For February, Heart Health Month, here is the amazing story of the first Heart-Lung
machine and its inventor, Dr. John H. Gibbon Jr.
Almost sixty-seven years have passed since the first successful heart-lung machine was used in surgery. Unfortunately, generations of people have little memory of what a diagnosis of heart problems once meant.
In those days, there were no real therapies for heart problems. A patient could possibly have an operation, but it wasn't likely that he or she would survive it.
Then, on May 6, 1953, an 18-year-old woman survived open heart surgery and recovered. Her surgery was an experiment 23 years in the making and the result of the singular vision and struggle of Dr. John H. Gibbon, Jr.
The struggle began in 1931 when, as a surgical resident, Gibbon was assigned to monitor a young woman who, two weeks after surgery, developed a blood clot that went to the heart. During a long night, Gibbon watched as she progressively became worse. Her heart and lungs could no longer provide oxygen to her blood.
That morning, Gibbon observed as a surgeon attempted to remove the blood clot during open-heart surgery. The operation was an act of pure desperation. Open heart surgery prior to 1953 could occur only two ways, either by placing the patient into a hypothermic freeze, or by stopping the heart (and respiration) and working fast.
Surgeons could make repairs in six minutes or so, but patients rarely survived. Prior to 1953, no patient in the U.S. had ever been known to survive the removal of blood clots and neither did the sick young woman on the operating table that day in 1931.
But in that moment, Gibbon had an insight: Blood must be
circulated and oxygenated by a machine outside the body while the surgeon
worked inside the body. But what would serve as the pump? How would you provide
the blood to the patient?
During the next 23 years, Gibbon and his wife/assistant worked on the idea, solving all the major problems associated with using a mechanical pump to bypass the heart. They had no big government grants but unfortunately, they had plenty of opponents and naysayers.
Then on that day in May of 1953, at the Jefferson Medical College Hospital, Gibbon tried out his new bypass machine, operating on an 18-year-old woman. Assistants watched in awe as the impossible happened and the patient lived through a once-impossible surgery. She was connected to the device for three-quarters of an hour and for 26 crucial minutes, the patient totally depended upon the machine’s artificial cardiac and respiratory functions.
Following the operation, Dr. Gibbon told his biographer he felt exhilaration, relief, and joy. He was so overwhelmed that for the first time in his life he couldn’t even sit down to write down his own operation notes. Another doctor had to supply the notes.
Dr. Gibbon went on to perform four more operations, all on children, but all the patients died.
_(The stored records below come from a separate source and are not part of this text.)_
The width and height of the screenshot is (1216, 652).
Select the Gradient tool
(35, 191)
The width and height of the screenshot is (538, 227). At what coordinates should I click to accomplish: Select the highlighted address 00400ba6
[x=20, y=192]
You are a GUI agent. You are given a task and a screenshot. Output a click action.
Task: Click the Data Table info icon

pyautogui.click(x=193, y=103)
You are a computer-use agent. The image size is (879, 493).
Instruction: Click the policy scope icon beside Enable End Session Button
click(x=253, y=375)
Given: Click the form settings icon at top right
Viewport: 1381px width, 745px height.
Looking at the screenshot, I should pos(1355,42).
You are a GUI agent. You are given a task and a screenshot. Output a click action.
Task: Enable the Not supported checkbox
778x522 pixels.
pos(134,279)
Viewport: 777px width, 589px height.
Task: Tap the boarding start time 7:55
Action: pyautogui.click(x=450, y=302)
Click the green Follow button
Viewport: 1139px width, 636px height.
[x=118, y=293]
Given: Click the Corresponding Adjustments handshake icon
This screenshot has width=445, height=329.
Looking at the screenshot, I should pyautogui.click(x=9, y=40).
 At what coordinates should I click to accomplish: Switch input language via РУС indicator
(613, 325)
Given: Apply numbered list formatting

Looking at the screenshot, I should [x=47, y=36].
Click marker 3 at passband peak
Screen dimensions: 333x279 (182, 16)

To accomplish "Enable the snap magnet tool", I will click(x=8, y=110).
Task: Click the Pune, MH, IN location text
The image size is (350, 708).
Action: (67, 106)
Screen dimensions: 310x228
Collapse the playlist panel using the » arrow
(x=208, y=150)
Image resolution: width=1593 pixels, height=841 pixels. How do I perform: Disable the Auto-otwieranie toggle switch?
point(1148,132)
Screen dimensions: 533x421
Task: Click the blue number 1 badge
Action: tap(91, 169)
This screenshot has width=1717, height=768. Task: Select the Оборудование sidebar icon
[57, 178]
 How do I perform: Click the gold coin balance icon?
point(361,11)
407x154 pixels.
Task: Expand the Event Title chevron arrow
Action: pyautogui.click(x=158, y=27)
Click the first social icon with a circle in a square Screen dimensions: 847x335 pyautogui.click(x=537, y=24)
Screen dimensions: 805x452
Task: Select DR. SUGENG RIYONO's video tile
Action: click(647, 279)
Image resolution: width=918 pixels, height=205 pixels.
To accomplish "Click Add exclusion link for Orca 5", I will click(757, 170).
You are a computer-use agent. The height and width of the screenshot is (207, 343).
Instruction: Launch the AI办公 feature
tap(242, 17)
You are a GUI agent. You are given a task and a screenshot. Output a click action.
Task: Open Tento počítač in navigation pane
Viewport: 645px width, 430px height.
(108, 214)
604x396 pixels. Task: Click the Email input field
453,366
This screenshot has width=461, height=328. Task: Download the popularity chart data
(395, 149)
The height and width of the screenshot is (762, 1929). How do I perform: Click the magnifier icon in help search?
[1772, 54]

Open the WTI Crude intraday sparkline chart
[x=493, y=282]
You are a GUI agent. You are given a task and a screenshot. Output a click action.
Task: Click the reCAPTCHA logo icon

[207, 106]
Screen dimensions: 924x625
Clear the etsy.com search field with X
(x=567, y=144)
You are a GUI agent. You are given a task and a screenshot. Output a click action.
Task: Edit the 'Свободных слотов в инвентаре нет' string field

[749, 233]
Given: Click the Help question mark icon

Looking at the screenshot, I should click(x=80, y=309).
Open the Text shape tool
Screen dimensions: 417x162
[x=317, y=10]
After those four failures, he declared a moratorium on the procedure. He never again went back to heart surgery.
Happily, there were doctors who made history in the field of heart surgery who took Gibbon’s idea and made it work: Clarence Dennis of Downstate University in Brooklyn; John Kirklin of the Mayo Clinic; and C. Walton Lillehei (known as The Father of Open Heart Surgery) at the University of Minnesota.
The stunning truth is that in 1953, nearly 100 percent of the patients died in open heart surgery and today more than 98 percent thrive.
In the period from 1953 through today, an entire category of lifesaving medicine developed, sparked by the lonely efforts of one doctor. This type of surgery, using much slenderized modern versions of Dr. Gibbon's basic system, has since become commonplace and is now routinely performed on infants and children born with severe heart defects.
The
heart‐lung machine is also used in surgery on adults to repair heart
valves damaged by rheumatic fever, to restore the heart's circulatory system in
the coronary bypass operation and to perform heart transplant operations.
Over 250,000 heart valve replacements are done every year and over 98 percent of those patients recover. Some hospitals have reported they have never lost a heart valve patient on the operating table!
John H. Gibbon, Jr., the descendant of four generations of doctors, died in 1973 of a heart attack.